This provides a real challenge to Sinn Féin as it currently looks unlikely that they will be able to form a government in the next general election. As even if they do become the largest party in the Dáil, they would likely need the support of either Fianna Fáil or Fine Gael, which still looks unlikely. However, the best chance that Sinn Féin has is by winning a much greater number of seats than Fianna Fáil or Fine Gael. While this may seem like an obvious solution, it is likely the only way in which they will be able to govern and will have to force the centre-right parties’ hands into going into government with them. Even the most generous opinion polls of the past two years have never had Sinn Féin above 35% of the national vote, meaning a one-party government seems almost impossible. 


"Unless either Fine Gael or Fianna Fáil change their attitudes towards this modernised and popular Sinn Féin, Ireland faces a future of inequality, cost of living crises and stark social division."

Optimism around change in Irish politics has continued to be buoyed by Sinn Féin’s recent drop in the opinion polls by around 5 points, as independent candidates continue to grow greatly in popularity. Again, the growth of these independent candidates shows the huge dissatisfaction and alienation that Irish voters feel towards the mainstream political parties, even Sinn Féin seemingly, for the current political inaction surrounding the country’s many crises.


But could these local elections be the rise of a new dawn in Irish politics? A strong electoral performance in these local elections from Sinn Féin could be a huge show of strength for the party and really legitimise them as a genuine contender for government office, akin to Labour’s sweep of the British local elections in early May. This could lead to a bounce in the polls for Sinn Féin ahead of the next general election which seems likely to take place in 2025.

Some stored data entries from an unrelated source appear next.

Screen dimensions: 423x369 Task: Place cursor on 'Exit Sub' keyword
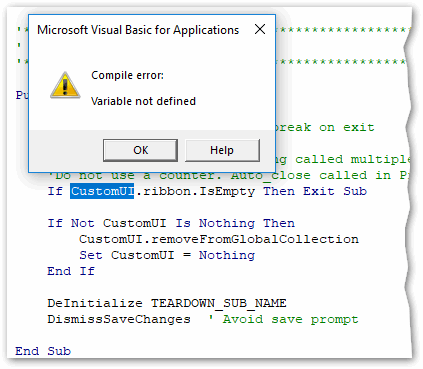(335, 191)
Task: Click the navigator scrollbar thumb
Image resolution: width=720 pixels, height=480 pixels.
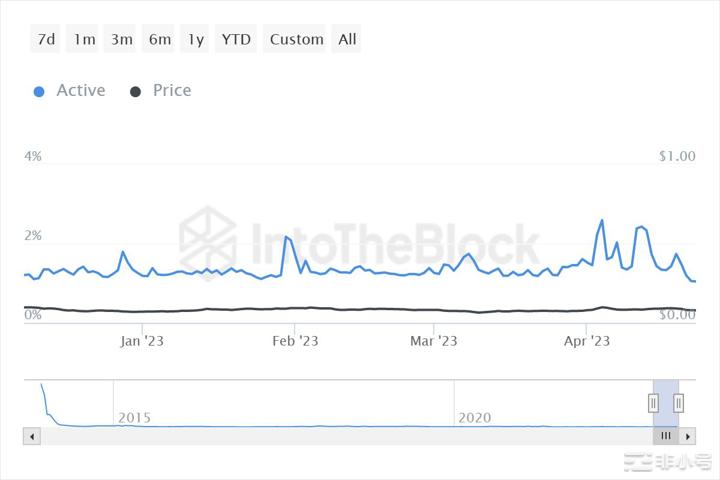Action: (x=666, y=437)
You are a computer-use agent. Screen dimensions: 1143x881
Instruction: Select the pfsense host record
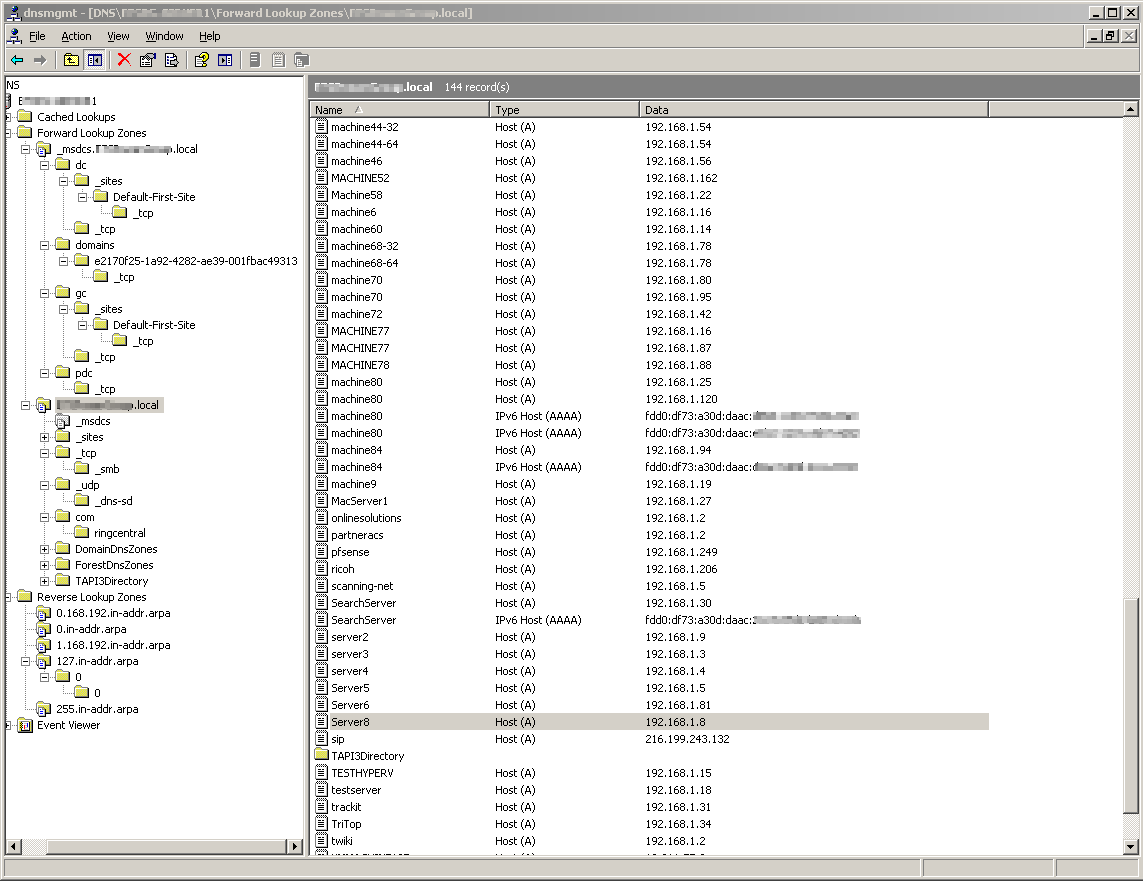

But a realistic perspective must be taken. Even the most optimistic local elections victories for Sinn Féin would do little to remedy their lack of ability to govern via coalition. While the Irish people may send out a message that they want change at these local elections, right now that change is still unlikely to occur in the next general election. Unless either Fine Gael or Fianna Fáil change their attitudes towards this modernised and popular Sinn Féin, Ireland faces a future of inequality, cost of living crises and stark social division.